DATA UNDER STUDY: Begin
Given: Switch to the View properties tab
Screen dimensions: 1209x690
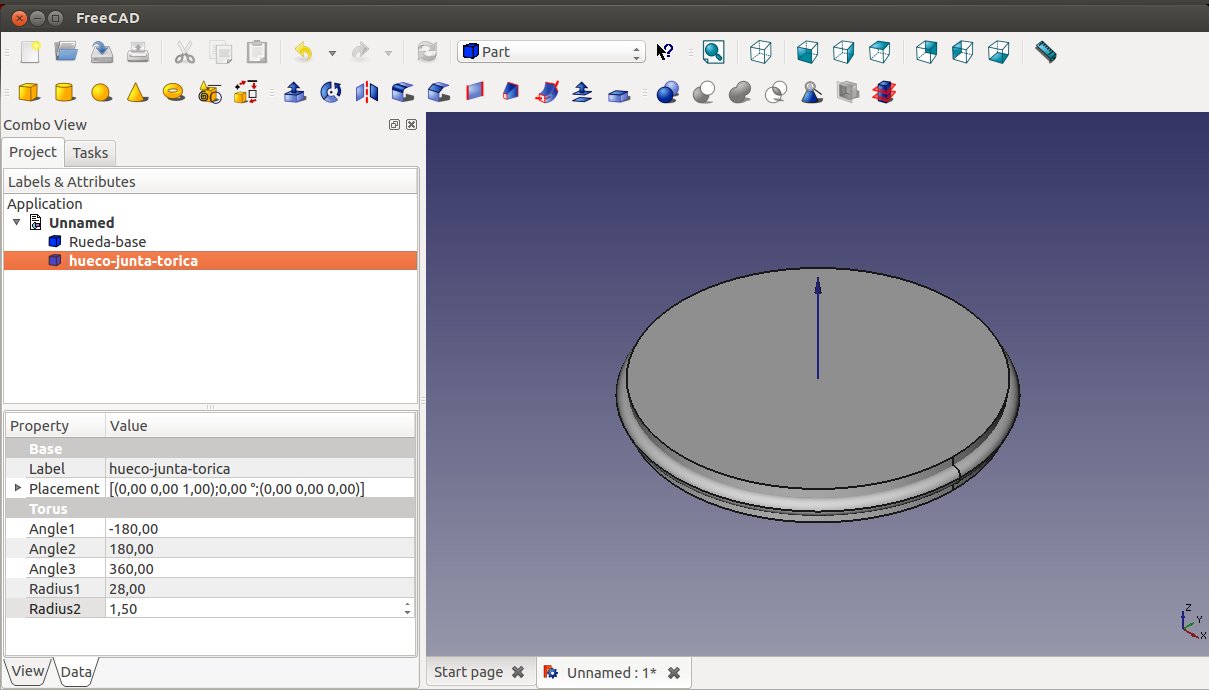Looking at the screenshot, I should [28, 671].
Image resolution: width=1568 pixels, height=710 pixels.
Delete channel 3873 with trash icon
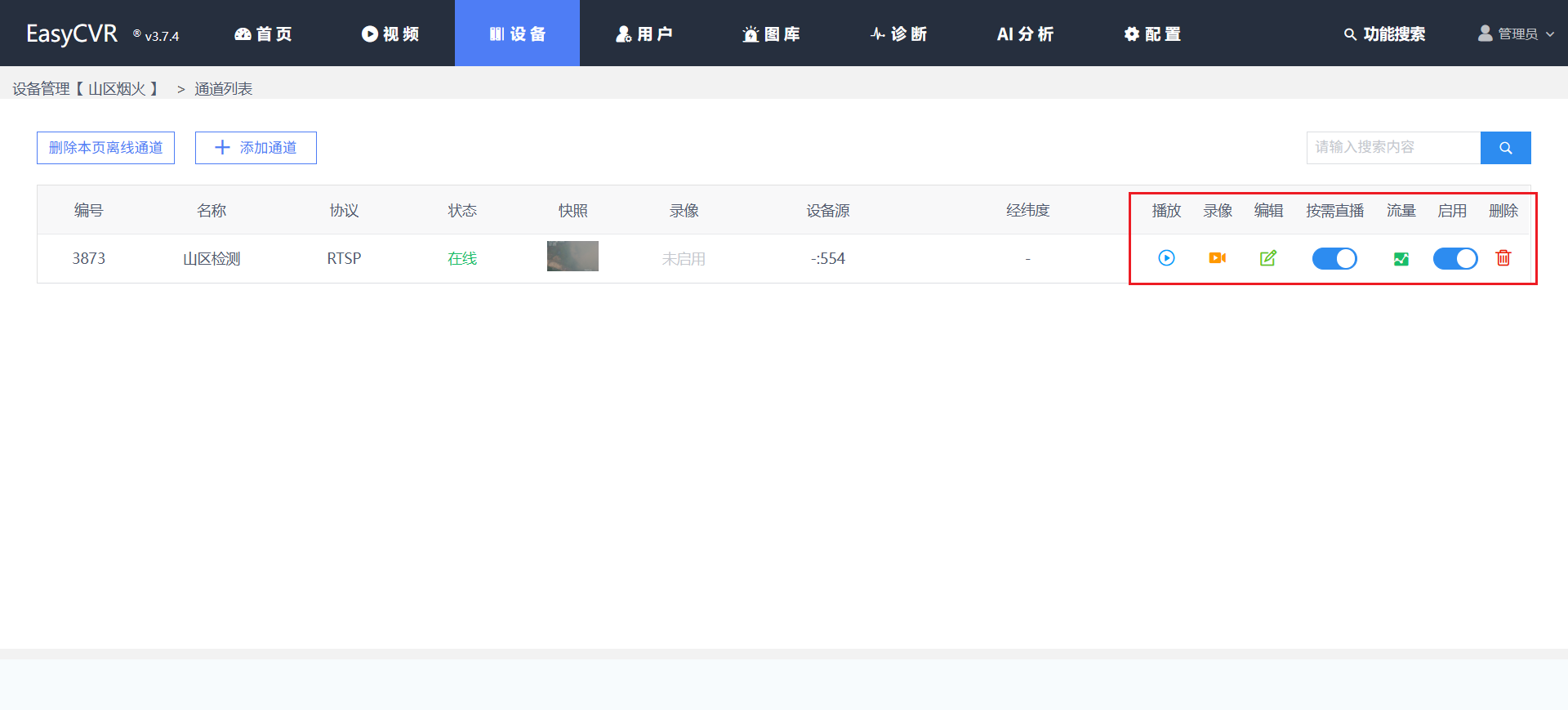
DATA UNDER STUDY: End
Your answer must be the full set of entries, set down exactly and without pictures.

- **ANSWER TO THIS PROBLEM**:
Given: Switch to the View properties tab
Screen dimensions: 1209x690
Looking at the screenshot, I should [28, 671].
Image resolution: width=1568 pixels, height=710 pixels.
Delete channel 3873 with trash icon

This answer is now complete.